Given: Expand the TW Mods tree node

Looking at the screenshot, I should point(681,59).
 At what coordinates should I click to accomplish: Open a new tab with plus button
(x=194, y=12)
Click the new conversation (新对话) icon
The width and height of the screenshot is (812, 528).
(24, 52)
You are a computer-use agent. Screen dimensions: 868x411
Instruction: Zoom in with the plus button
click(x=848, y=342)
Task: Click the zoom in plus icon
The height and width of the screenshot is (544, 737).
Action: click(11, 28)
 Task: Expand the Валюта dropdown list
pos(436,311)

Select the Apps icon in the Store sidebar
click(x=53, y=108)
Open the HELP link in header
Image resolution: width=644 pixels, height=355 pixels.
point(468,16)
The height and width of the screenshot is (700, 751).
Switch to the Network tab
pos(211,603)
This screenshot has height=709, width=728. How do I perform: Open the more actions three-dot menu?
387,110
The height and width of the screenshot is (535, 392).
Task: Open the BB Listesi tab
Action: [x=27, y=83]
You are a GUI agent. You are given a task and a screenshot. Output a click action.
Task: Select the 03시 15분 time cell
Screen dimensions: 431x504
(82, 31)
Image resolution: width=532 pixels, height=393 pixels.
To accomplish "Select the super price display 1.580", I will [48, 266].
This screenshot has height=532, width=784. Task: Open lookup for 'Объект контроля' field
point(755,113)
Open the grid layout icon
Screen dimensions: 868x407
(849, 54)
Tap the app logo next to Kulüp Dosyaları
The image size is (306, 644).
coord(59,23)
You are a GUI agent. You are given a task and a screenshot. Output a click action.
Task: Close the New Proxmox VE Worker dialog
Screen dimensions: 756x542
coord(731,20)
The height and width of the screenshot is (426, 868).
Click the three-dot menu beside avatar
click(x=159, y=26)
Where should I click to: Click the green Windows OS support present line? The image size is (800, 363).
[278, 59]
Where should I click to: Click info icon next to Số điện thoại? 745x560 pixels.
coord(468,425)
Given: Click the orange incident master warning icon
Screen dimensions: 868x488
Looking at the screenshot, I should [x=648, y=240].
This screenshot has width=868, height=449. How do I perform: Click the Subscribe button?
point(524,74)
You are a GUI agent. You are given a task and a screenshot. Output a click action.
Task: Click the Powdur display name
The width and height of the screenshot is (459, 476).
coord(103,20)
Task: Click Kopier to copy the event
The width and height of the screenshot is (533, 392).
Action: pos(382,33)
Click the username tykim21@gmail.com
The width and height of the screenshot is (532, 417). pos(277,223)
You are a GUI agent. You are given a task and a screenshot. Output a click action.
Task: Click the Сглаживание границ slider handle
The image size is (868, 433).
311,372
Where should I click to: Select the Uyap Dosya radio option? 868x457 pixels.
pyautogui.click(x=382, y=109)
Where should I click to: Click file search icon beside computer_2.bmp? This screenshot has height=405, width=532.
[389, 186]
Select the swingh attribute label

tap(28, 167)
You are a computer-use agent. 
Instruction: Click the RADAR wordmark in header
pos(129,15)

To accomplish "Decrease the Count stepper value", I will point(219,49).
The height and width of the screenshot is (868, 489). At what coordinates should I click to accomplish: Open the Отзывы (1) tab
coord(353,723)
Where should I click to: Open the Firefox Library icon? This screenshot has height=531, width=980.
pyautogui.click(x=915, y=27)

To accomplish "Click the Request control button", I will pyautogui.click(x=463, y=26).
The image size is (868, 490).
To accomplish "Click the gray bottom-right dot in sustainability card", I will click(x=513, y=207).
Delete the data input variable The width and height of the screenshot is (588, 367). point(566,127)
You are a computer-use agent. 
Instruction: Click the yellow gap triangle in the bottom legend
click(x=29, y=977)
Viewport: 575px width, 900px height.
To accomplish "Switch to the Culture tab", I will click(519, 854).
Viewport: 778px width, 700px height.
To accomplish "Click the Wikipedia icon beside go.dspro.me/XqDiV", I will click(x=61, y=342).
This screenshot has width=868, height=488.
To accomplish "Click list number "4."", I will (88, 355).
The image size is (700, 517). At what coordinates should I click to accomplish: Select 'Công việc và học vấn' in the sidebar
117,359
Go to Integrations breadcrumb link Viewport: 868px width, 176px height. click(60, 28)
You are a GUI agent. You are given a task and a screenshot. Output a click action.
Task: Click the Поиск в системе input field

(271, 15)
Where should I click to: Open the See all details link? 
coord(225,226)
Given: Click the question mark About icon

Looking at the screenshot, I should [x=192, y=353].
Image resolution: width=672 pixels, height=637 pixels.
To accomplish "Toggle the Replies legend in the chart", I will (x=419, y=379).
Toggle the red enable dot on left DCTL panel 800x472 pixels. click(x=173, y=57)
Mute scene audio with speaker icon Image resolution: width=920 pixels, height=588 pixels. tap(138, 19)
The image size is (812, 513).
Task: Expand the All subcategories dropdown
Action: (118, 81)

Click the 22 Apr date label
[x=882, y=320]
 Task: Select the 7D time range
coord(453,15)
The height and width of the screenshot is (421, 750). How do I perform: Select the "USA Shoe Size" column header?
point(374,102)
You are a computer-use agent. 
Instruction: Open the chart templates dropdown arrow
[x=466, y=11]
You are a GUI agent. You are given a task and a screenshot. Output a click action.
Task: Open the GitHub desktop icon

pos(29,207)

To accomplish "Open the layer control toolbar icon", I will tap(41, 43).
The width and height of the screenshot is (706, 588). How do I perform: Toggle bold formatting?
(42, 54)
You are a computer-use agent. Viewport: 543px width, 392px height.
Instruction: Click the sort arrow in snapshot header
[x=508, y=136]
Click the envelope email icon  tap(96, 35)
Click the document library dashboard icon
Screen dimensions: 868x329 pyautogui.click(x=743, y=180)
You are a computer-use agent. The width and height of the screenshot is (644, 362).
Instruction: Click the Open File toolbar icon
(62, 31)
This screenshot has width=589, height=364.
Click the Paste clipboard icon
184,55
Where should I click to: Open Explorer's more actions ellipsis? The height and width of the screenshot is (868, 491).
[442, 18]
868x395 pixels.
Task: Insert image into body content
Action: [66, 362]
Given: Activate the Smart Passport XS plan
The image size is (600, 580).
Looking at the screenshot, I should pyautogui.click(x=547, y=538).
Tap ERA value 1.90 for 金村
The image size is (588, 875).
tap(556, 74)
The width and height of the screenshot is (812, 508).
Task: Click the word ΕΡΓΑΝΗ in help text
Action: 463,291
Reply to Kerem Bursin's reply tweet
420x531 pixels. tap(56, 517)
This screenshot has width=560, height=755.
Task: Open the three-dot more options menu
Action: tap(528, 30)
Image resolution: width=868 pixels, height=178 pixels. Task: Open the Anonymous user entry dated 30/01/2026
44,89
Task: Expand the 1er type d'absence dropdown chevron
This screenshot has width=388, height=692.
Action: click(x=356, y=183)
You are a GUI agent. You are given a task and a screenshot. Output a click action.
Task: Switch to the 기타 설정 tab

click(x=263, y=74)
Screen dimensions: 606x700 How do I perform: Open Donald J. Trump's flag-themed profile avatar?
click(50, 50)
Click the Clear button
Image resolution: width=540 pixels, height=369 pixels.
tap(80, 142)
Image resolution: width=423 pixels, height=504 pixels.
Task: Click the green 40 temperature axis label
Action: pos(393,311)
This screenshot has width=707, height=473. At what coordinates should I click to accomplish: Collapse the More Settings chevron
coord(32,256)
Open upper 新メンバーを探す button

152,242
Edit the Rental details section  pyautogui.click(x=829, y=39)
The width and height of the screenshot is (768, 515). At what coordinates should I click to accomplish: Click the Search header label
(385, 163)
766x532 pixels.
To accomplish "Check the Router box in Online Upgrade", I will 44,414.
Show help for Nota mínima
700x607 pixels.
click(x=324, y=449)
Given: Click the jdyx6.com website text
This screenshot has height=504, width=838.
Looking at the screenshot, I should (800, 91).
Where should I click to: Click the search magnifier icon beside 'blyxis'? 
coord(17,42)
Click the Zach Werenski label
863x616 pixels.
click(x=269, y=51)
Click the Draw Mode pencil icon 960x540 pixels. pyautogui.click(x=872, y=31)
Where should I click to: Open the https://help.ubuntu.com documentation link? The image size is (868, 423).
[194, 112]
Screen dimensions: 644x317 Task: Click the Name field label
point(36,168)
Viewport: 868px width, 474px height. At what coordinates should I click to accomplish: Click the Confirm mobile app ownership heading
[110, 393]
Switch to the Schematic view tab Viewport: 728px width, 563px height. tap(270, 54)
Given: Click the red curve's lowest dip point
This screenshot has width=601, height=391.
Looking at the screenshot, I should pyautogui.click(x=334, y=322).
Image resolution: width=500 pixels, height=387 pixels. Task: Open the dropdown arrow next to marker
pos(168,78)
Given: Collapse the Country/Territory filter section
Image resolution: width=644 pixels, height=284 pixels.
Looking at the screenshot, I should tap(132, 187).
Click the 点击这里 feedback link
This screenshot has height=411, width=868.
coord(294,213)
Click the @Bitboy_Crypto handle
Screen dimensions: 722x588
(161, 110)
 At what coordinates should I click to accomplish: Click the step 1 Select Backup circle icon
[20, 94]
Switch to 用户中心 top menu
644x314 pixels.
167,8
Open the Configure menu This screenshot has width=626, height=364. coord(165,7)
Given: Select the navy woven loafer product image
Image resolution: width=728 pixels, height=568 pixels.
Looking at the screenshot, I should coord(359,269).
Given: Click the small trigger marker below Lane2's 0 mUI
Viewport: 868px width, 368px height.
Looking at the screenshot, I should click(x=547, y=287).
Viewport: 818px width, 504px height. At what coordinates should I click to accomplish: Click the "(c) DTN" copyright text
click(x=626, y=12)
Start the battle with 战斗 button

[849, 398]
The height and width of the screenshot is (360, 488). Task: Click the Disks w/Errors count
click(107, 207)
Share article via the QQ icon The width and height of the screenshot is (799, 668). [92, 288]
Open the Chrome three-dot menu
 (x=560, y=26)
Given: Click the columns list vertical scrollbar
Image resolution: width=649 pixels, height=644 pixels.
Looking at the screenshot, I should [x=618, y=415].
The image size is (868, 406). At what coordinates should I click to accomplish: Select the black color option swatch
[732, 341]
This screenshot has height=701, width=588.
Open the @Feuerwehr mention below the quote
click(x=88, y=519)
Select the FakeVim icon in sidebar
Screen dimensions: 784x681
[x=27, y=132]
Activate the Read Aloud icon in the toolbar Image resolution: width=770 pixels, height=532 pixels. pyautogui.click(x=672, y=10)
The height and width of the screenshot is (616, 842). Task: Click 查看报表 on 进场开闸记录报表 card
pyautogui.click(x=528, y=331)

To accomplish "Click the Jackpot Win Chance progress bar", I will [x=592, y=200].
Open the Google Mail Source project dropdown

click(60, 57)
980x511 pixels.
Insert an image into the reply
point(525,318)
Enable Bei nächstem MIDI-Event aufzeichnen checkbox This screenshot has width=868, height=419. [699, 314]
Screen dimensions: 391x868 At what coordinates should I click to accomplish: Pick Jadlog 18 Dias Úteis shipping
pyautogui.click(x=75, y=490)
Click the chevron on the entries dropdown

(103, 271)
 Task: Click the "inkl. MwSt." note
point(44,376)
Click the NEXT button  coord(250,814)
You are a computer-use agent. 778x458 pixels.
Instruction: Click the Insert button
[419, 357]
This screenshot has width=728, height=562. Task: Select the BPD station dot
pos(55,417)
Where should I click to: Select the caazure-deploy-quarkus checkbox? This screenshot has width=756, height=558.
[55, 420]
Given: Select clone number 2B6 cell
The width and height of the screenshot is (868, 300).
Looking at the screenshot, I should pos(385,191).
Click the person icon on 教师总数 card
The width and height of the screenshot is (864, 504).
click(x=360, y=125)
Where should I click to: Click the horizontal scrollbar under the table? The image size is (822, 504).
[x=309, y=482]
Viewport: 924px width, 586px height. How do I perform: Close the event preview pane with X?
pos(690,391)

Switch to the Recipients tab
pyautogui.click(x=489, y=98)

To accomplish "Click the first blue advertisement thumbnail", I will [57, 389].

────────────────────

Exercise objective: Look over the material above and show each line where "number" appears.

Answer box:
To accomplish "Click list number "4."", I will (88, 355).
Given: Select clone number 2B6 cell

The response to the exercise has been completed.